Hi everyone,
Not sure if this is an IT or Finance question, but I'll check here first. We've been getting fraudulent donations from one account that uses different credit cards each time with fake addresses, always through our website, and they're using a VPN to use a few different IPs. This has been happening since mid-December, just a few transactions a week. They started out as $1 gifts, so we upped our minimum standalone donation amount to $10. That didn't stop them, so now we're considering putting in a ReCaptcha box on our donation page. I'm pretty sure this is just one person, so ideally we don't want to spend much money trying to stop them.

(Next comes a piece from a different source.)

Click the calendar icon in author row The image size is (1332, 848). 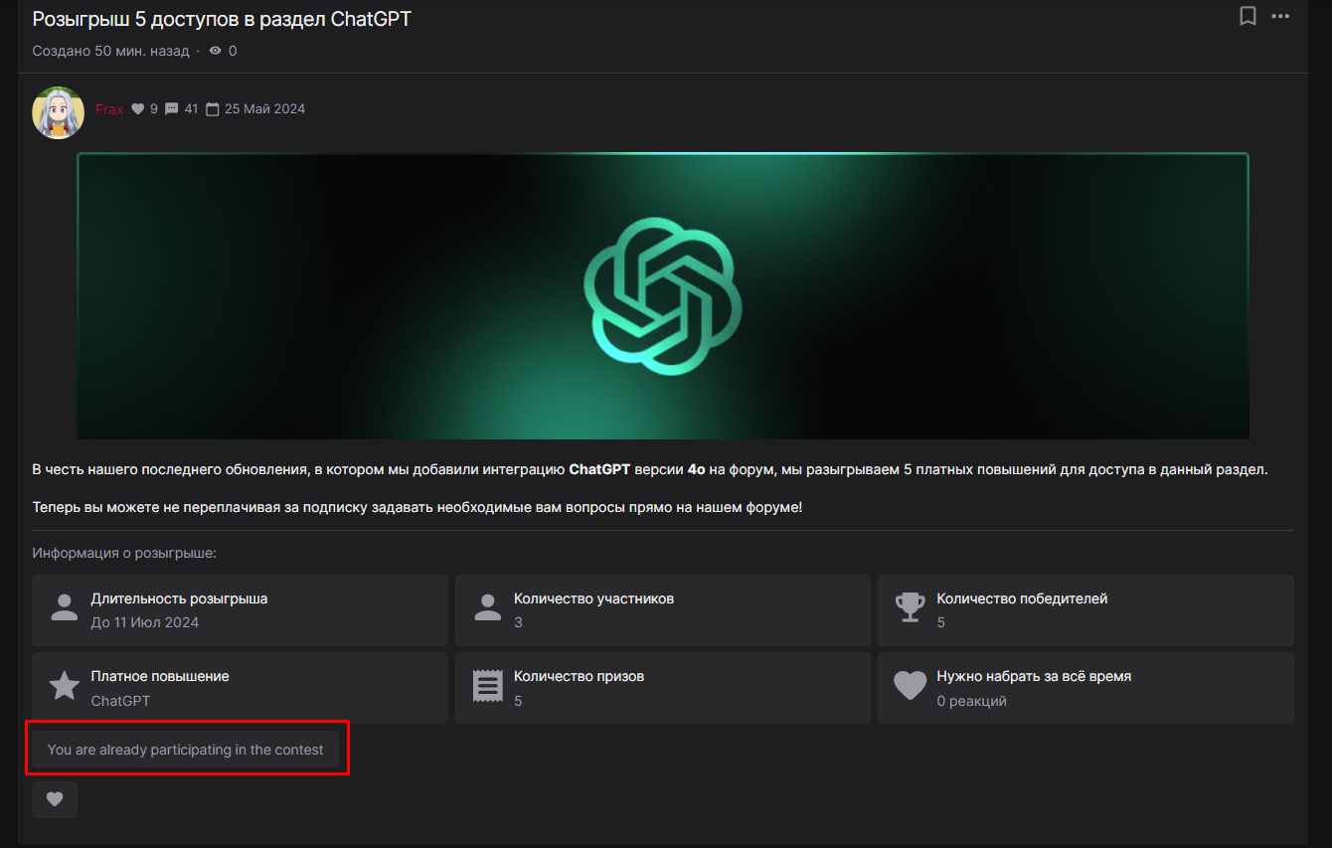pos(212,109)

Has anyone else had this problem, and if so, how did you stop it? We're refunding all of these fraudulent gifts as we find them, but I'm still worried about chargebacks and the ethical implications of allowing someone to do this on our website.
Krystle
We haven't experienced this with any actual transactions, but we did have a lot of fraudulent accounts being created up until recently. We're on TNEW so we looped in the network. They installed bot protection software called Imperva (used to be called Incapsula), free of charge, and the accounts have gone down drastically. Mind you, this was just installed on 12/18, so my data set is pretty small at this point, but that might be another option for you.
How are folks recognizing these "fraudulent accounts"?
Mainly by sight/feel for us, but the pattern seems to be accounts with no ticket history, multiple donations a week, fake addresses, fake names, and a different credit card for every transaction. We get a daily report with donation info and go from there.
For us they used the the same name JOE MAC with every transaction and with multiple $1 donations coming through online it was easy to spot. using the Finance/On Account Tracking report for our daily online donations.